Balancing Act: Domestic capability and free trade both critical for tech sector


Simon Bush
Contributor

Since federation, both our national wealth and our modern economy relies heavily on open and global free trade, with exports contributing a record high of 24 per cent of Australian gross domestic product.

And it’s worth noting that telecommunications and information services exports are now worth more than wheat, financial services, wool, aluminium and copper, based on latest trade data.

AIIA head of policy and advocacy Simon Bush

As the Prime Minister Scott Morrison said when stating that one in five Australian jobs rely on international trade: “Our trade policy is all about supporting Australian jobs, boosting export opportunities and ensuring an open region with even stronger supply chains.”

Trade Minister Simon Birmingham, when announcing the Regional Comprehensive Economic Partnerships (RCEP) trade agreement, said: “Economic cooperation of this scale sends a strong signal that our region is committed to the principles of open trade for the post COVID-19 recovery, just as we advanced them during the previous years of strong economic growth.

Despite these comments and the importance of free trade to our economic future – globalisation is being replaced with what I call ‘strategic nationalism’.

We are starting to see governments around the world from Europe, the US, India and China – as well as Australia – creating sovereign-first policies that has the technology sector front of mind. COVID and geo-political events such as the China trade tensions that are impacting Australian supply chains have accelerated the political thinking that is driving this creep toward strategic nationalism.

We are seeing evidence of this in Australia in policies like the Modern Manufacturing Strategy, which talks about strategic resilience of our manufacturing capabilities, taskforces have been established inside government to look at critical industries and strategic resources, and new Defence alliances like AUKUS and the Quad have critical technologies like AI and quantum as core components.

The federal Labor Party announced plans for a Future Made in Australia Office, taking an Australia first procurement policy as a part of its upcoming election platform.

Cyber security policies are also driving regulatory and policy responses to ensure local capability with all federal government data now required to be hosted in Australia.

The AIIA supports this new focus by both businesses and governments wanting secure and stable tech supply chains and ensuring that as a country we have a domestic capability. We define this in the same way as Defence; as on-shore capabilities that can be relied upon during an externality and supported by Australian people (security cleared where appropriate), not by where the company HQ is located.

The AIIA has its own Domestic Capability Policy Advisory Network which developed its Made In Australia Office policy to support local domestic tech capability and uplift. We also support Australian governments having procurement policies that promote Australian SMEs and were involved in the NSW Government’s Sovereign Procurement Taskforce, which recommended SME procurement quotas.

However, we need to tread carefully when supporting local Australian procurement outcomes to ensure that we do not overstep into nationalist protectionism. This hurts the economy and more than 20 per cent of Australian jobs.

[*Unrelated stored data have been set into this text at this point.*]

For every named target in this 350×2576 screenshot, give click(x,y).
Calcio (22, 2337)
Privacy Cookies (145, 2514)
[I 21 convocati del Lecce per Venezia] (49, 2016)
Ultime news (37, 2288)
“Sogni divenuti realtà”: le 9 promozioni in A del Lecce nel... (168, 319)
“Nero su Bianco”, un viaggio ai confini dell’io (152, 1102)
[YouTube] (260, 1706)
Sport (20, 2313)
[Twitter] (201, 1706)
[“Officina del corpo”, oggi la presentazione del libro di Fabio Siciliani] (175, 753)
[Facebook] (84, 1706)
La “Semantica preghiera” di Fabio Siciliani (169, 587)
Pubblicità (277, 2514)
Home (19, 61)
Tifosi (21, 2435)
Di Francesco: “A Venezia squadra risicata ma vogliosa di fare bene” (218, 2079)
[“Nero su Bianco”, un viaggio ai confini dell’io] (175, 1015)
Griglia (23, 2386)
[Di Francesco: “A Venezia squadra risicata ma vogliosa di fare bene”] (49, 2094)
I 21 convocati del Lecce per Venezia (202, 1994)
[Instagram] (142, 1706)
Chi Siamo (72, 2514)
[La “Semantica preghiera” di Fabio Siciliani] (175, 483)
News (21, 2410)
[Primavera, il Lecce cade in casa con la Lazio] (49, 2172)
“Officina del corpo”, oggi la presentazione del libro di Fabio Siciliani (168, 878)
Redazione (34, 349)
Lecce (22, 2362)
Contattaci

The AIIA also strongly believes that there needs to be unfettered free flow of data across borders in order for modern, secure and effective cloud platforms and solutions to be provided to the Australian and global economy.

It is the ability to transmit data openly across borders as well as not having restrictive foreign investment barriers in place, that has allowed home grown success stories like Canva and Atlassian to become global tech businesses.

Further, global firms bring world leading technology, jobs and investment into Australia – creating domestic business ecosystems and capability, which act as multipliers to the Australian economy.

It does worry me that good economic policy is falling on the sword of ‘strategic nationalism’ and the concern is, if Australian starts enacting Australia-only style laws, then other countries will follow and accelerate, making for a very slippery slope.

Given our economy is neither independent, self-sustainable or big enough, we must remain open in mind and execution of free trade agreements.

We need a measured, mature and robust discussion on these matters, as it is vital to our economy and national resilience. Technology R&D incentives and commercialisation policies are critical to ensure growth in local capability such as in AI and quantum.

But we can’t make Australia a hostile place for foreign companies to invest and employ tens of thousands of Australians.

And we can’t make it difficult for Australian start-ups and scale-ups to get access to foreign capital to grow and expand offshore. To do so would a disaster for our country.

Simon Bush is General Manager for Policy and Advocacy at the Australian Information Industry Association (AIIA).

Do you know more? Contact James Riley via Email.

1 Comment
  1. John P 3 years ago

    In summary the AIIA supports building domestic business but not data sovereignty?

    So moving health records to China is all good as long as they have the cheapest cloud?

    Ali Cloud, Huawei, Google, Microsoft or Amazon happen to be members of the AIIA? It would be good to have financial interests disclosed of the writer and their employers.